Desprovistas de luz y privadas de nutrientes, las profundidades de la Tierra pueden parecer demasiado áridas como para molestarse en buscar signos de vida. Pero los organismos microbianos subterráneos en realidad constituyen una parte enorme de la biosfera de nuestro planeta. Ocupan el segundo lugar después de las plantas en términos de biomasa total estimada.
Ahora, una mina de oro abandonada en Dakota del Sur está permitiendo la mirada más profunda hasta ahora a este mundo secreto de biodiversidad enterrada. En una nueva investigación publicada en la revista Microbiología ambientalun análisis genético de los microbios de la mina a una profundidad de hasta 1,5 kilómetros bajo la superficie revela un cisma en las estrategias de supervivencia. Algunos microbios tienen genomas grandes y voluminosos que los preparan para digerir cualquier nutriente que se les presente. Otros están tan optimizados genéticamente que ni siquiera pueden fabricar algunos de los componentes fundamentales de la vida y, en cambio, dependen de hurgar en ellos o de vivir en simbiosis con otras especies.
“Fue genial encontrar esa dicotomía total en la estrategia de supervivencia”, dice Lily Momper, consultora de la firma medioambiental y de ingeniería Exponent y primera autora del artículo. Se han observado resultados similares en otros pocos sitios de observación profunda de microbios en todo el mundo, dice Momper. “Creemos que probablemente se trate de una estrategia en el subsuelo profundo en general”, añade.

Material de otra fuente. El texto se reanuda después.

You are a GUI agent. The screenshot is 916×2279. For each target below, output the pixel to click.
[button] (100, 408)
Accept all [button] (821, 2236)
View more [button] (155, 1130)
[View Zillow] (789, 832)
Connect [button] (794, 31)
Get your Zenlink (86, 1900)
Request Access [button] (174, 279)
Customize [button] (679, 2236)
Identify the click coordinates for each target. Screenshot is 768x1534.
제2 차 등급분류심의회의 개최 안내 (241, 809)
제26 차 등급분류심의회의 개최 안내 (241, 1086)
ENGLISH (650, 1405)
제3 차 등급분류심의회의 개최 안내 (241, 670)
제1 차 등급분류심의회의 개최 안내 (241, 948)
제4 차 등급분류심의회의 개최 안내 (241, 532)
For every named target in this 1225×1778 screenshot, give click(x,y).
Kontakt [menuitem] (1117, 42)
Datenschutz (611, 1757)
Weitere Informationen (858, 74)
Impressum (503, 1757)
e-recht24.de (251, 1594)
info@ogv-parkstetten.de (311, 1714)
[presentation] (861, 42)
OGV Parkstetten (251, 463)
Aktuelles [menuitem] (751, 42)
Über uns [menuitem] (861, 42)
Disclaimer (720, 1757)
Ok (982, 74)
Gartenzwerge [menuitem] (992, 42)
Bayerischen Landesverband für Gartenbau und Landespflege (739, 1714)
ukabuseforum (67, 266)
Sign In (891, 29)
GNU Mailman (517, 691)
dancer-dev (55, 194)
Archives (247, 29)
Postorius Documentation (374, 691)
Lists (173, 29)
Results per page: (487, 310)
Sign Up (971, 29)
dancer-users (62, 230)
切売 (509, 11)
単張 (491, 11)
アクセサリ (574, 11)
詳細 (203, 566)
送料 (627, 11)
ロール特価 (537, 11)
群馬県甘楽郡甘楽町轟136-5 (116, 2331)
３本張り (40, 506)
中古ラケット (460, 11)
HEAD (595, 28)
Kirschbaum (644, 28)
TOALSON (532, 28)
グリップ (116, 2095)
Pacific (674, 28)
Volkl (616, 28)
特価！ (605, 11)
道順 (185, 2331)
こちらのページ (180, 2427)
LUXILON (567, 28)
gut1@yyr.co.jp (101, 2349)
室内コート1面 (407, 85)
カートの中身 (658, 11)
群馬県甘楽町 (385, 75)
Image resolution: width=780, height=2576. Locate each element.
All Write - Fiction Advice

La vida que se esconde en las profundidades del subsuelo de la Tierra puede ser análoga a las criaturas extraterrestres que se ganan la vida en otros mundos; En comparación con nuestro propio orbe clemente, todos los demás planetas o lunas del sistema solar que posiblemente podrían albergar vida tal como la conocemos ofrecen condiciones de superficie mucho menos hospitalarias. Sin embargo, debajo de esos duros exteriores, a pesar de la oscuridad que todo lo consume, un organismo estaría protegido de los peligrosos rayos cósmicos y calentado por el calor geológico. Estos nichos subterráneos podrían ser las moradas predeterminadas para cualquier vida en otras partes del sistema solar, si no para el cosmos en general, lo que hace que los resistentes microbios escondidos dentro de nuestro propio planeta sean de vital interés para los astrobiólogos. Si algo vive ahora en Marte, por ejemplo, lo más probable es que habita bajo tierra y se ve y se comporta de manera muy parecida a los habitantes de las profundidades de la Tierra.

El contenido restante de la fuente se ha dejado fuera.